The same principle applies here. While Reagan scored some important legislative successes early in his term and was re-elected on the strength of a timely economic recovery, the claim that he "transformed Americans' attitude about government" is not well-supported. Consider UNC political scientist Jim Stimon's measure of public mood (Excel spreadsheet), which captures Americans' demand for more or less government spending over time*:

Stimson's data suggest that Reagan's election was a reflection, rather than a cause, of growing anti-government sentiment. Once Reagan took office and began to enact his agenda to reduce the size and scope of government, public demand for government actually grew, reflecting the thermostatic pattern Stimson documents. In other words, rather than decreasing demand for big government, Reagan's presidency actually increased it. Here's Stimson in his book Tides of Consent (83):

Conservatism peaked with the election of Ronald Reagan; it was not produced by him. The 1980s did see pretty fundamental change in Washington, but ... [t]he first 100 days or so of the Reagan administration produced it all. The spring of 1981 saw Reagan's tax cut, his one serious effort to limit domestic spending, and the buildup of defense. The rest of the Reagan years, and the 1980s generally, were a time of conservative retreat... [T]he nation saw then a public opinion that encouraged conservative action before it happened and then said "enough" when it did...

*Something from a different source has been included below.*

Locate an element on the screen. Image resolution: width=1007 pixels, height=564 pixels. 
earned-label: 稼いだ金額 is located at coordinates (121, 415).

Specifically, the public shifted against Reagan in its preferences toward government spending during the 1981-1988 period (Tides of Consent, 8-9):

[A] trend was indeed under way. Something was going on out in the country. Millions of people, having moved away from supporting government spending in the late 1970s, were moving back in support in the 1980s. Those millions were barely perceptible in the survey numbers and hardly noticed in Washington. The percentages of those who thought that "too little" was being spent on education [previously 53% in 1980 and 56% in 1982] moved from 60 in 1983 to 64 in 1984, down to 60 in 1985, then 61 in 1986, 62 in 1987, 64 in 1988. And the opposite numbers advocating "too much" fell at the same time. Over the late years of the Reagan administration the percentages moved from 53 to 10 (83% too little) to 64 to 4 (94%). On the environment, it was the same, moving from 48 to 17 (74%) in 1980 to 65 to 5 (93%) at the close of the administration.

In reality, the primary political lessons of Reagan's presidency are (1) beat a weak incumbent in what is perceived to be a "mandate" election and (2) hope economic growth rebounds in the two years before your re-election. Obama's "bromance" with the phony narrative of Reagan's presidency is likely to lead him astray.

Update 1/31 2:19 PM: For more, see Jonathan Bernstein and also Greg Sargent, who notes an emerging Democratic strategy of trying to capitalize on public opposition to specific budget cuts:

[A]s I noted below, it seems more and more obvious that Obama and Dems are placing a heavy bet on the very phenomenon Nyhan pinpoints here: People suddenly start to like government once officials start talking specifics about how to downsize it in the real world. Not even Saint Ronald Reagan could talk them out of this apostasy.

Update 1/31 2:34 PM: Matthew Yglesias looks instead at policy outcomes, comparing the size and scope of the welfare state pre- and post-Reagan.

Update 2/1 12:42 PM: See also Paul Waldman.

* See Stimson's books Public Opinion In America, The Macro Polity (with Erikson and MacKuen), and Tides of Consent for much more on policy mood.